War is a bummer, chief of defence staff tells MPs | UK news

 

  • Wednesday 11 May 2011 16.29 BST

  • Article history
General Sir David Richards, the chief of the defence staff, told MPs: 'War is a bummer'

 

General Sir David Richards, the chief of the defence staff, told MPs: 'War is a bummer.' Photograph: David Rose / Rex Features

Serious intelligence failures meant British commanders were unprepared for the Taliban-led insurgency in Afghanistan as soldiers "turned up a hornets' nest", three of the country's most senior military officers have said.

General Sir David Richards, the chief of the defence staff, told MPs the British had got involved in a very serious situation, adding: "War is a bummer."

A failure of intelligence, notably about tribal loyalties and aggressive US operations, and ill-thought out attempts to eradicate the opium poppy harvest, combined to exacerbate an already dangerous situation facing the 3,000 British troops sent to Helmand by the Blair government in 2006, the officers said.

The huge problems then confronting British soldiers – the situation is much better now that about 11,000 are deployed in operations in a smaller area – were described by Richards, his deputy, General Sir Nick Houghton, and General Sir Peter Wall, the head of the army, in evidence to the Commons defence committee on Wednesday.

"It was very clear the British were going to get involved in a very difficult situation," Richards, then Nato's commander in Kabul, told the cross-party committee of MPs. He said: "War is a bummer. Politics and the enemy have a vote."

Richards, who had asked Britain and other countries to send more troops to southern Afghanistan, warned: "It is impossible just to chuck troops at the problem, because of the great duty of care".

Wall said: "I absolutely accept what we found when the forces arrived on the ground was starkly different from what we anticipated and had been hoping for."
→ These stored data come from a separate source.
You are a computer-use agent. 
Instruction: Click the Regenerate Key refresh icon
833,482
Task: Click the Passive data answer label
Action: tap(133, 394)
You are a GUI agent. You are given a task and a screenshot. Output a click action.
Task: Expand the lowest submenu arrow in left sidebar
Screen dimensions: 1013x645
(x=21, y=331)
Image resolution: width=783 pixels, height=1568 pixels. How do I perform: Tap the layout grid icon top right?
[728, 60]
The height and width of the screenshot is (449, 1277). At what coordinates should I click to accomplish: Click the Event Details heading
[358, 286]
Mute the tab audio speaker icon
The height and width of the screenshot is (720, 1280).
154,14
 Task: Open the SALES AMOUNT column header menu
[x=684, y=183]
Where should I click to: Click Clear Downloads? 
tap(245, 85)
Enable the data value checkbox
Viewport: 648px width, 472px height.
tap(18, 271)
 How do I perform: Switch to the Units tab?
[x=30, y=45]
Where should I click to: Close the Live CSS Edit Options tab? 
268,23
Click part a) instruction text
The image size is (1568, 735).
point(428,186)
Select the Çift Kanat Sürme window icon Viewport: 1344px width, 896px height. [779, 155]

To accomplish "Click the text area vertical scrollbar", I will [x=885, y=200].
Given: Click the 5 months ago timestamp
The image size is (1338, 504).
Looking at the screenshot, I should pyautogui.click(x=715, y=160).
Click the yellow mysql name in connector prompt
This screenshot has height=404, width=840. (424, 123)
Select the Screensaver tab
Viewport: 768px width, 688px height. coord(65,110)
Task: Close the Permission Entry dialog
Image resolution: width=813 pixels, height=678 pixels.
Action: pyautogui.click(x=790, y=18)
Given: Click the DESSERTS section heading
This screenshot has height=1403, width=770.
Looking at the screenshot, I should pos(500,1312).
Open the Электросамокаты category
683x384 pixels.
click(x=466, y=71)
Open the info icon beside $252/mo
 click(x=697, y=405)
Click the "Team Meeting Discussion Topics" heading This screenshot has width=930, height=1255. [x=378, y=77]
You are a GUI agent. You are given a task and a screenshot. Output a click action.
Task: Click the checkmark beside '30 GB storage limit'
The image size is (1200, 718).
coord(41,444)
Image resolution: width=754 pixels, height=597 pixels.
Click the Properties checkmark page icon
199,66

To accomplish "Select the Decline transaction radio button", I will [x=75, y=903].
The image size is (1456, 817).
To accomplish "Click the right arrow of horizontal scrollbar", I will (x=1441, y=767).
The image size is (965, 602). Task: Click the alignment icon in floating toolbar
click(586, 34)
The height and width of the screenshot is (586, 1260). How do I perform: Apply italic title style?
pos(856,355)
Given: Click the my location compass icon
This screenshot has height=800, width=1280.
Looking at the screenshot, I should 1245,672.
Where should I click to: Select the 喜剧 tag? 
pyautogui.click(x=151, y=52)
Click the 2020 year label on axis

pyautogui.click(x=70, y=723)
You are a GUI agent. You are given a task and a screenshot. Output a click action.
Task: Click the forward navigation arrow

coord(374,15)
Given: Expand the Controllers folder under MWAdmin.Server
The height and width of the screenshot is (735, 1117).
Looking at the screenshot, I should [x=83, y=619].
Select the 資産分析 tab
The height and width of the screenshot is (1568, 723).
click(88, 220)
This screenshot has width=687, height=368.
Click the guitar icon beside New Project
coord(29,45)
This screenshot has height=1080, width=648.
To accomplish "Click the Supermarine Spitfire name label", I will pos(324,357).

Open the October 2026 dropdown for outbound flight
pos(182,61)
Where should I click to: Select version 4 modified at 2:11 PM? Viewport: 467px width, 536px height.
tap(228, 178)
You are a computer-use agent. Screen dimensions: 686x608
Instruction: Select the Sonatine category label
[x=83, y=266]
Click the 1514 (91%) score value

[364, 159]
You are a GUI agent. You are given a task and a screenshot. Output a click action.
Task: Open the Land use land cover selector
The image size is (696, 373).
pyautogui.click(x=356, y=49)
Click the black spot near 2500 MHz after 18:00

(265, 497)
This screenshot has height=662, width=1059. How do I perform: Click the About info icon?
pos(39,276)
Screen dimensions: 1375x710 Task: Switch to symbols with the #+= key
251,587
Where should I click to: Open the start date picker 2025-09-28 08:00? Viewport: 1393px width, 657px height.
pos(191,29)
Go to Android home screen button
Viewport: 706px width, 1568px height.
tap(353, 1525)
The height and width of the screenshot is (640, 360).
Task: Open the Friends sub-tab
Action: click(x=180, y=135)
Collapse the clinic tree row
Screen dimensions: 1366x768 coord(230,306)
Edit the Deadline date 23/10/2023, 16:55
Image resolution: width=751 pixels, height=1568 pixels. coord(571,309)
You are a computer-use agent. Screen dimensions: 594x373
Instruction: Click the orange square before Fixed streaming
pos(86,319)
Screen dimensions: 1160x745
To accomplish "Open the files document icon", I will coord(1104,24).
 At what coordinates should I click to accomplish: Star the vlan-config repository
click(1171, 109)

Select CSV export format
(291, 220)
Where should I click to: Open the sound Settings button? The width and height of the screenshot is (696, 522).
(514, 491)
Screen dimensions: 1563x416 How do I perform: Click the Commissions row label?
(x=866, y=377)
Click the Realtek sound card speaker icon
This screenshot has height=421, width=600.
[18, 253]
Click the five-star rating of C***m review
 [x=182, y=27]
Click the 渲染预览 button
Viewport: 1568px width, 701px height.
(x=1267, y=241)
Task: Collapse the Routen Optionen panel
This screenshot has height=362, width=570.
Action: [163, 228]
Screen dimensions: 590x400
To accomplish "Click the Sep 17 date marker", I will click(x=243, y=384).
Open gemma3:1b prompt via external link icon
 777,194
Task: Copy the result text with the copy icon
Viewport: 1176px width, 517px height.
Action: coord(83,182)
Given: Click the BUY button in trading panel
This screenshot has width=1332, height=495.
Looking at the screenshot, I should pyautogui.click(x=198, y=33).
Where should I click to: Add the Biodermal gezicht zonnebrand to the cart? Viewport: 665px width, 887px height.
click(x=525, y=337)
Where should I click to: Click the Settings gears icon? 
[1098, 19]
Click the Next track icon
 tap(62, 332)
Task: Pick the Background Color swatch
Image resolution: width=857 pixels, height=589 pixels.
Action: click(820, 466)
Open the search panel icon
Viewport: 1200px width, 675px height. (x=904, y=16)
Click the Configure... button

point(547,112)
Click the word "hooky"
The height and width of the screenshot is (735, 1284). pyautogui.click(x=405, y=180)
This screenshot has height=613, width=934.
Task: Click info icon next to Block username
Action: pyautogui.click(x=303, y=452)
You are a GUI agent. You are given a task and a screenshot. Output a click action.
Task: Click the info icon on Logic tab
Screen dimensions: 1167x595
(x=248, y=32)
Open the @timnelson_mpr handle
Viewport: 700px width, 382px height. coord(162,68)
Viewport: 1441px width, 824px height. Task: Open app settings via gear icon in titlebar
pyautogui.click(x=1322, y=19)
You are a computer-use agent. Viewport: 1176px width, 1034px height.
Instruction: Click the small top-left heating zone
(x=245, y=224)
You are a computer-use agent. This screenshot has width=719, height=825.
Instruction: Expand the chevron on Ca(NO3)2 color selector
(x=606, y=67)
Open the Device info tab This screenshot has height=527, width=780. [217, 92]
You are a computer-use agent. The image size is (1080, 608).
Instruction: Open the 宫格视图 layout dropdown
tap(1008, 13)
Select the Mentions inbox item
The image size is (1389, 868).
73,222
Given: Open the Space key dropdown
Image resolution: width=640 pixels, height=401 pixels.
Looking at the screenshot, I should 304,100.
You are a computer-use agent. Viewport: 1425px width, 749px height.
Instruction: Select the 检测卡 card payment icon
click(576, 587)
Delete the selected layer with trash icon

He said British commanders did not expect the insurgency to be as "vehement" as it turned out to be, and told MPs it was clear there was a failure of intelligence.

Houghton, a widely respected general who, along with Richards, was interviewed by Cameron for the top military post, listed a number of problems that came together.

Britain's military commitment to Iraq was higher than it was anticipated it would still be in 2006, and British troops arrived in May, "the natural start of the fighting season".

The Taliban, at the time, encouraged the belief that foreign troops were out to eradicate the poppy harvest, a valuable source of income for local farmers. Some 200,000 labourers migrated from Pakistan to help with the poppy harvest, and some were happy to stay as "guns for hire".

Houghton added that US troops had just engaged in "particularly kinetic" [aggressive] military operations at the time.

Moreover, at the behest of President Hamid Karzai, British troops were deployed to forward "platoon houses" in northern Helmand areas such as Sangin and Musa Qala. The soldiers turned out to be dangerously exposed and too few in number.

Asked about the effect of Osama bin Laden's death on military operations in Afghanistan, Richards said it was too early to tell, but that it clearly had a psychological effect and possibly an effect on the ability of the insurgents to raise money.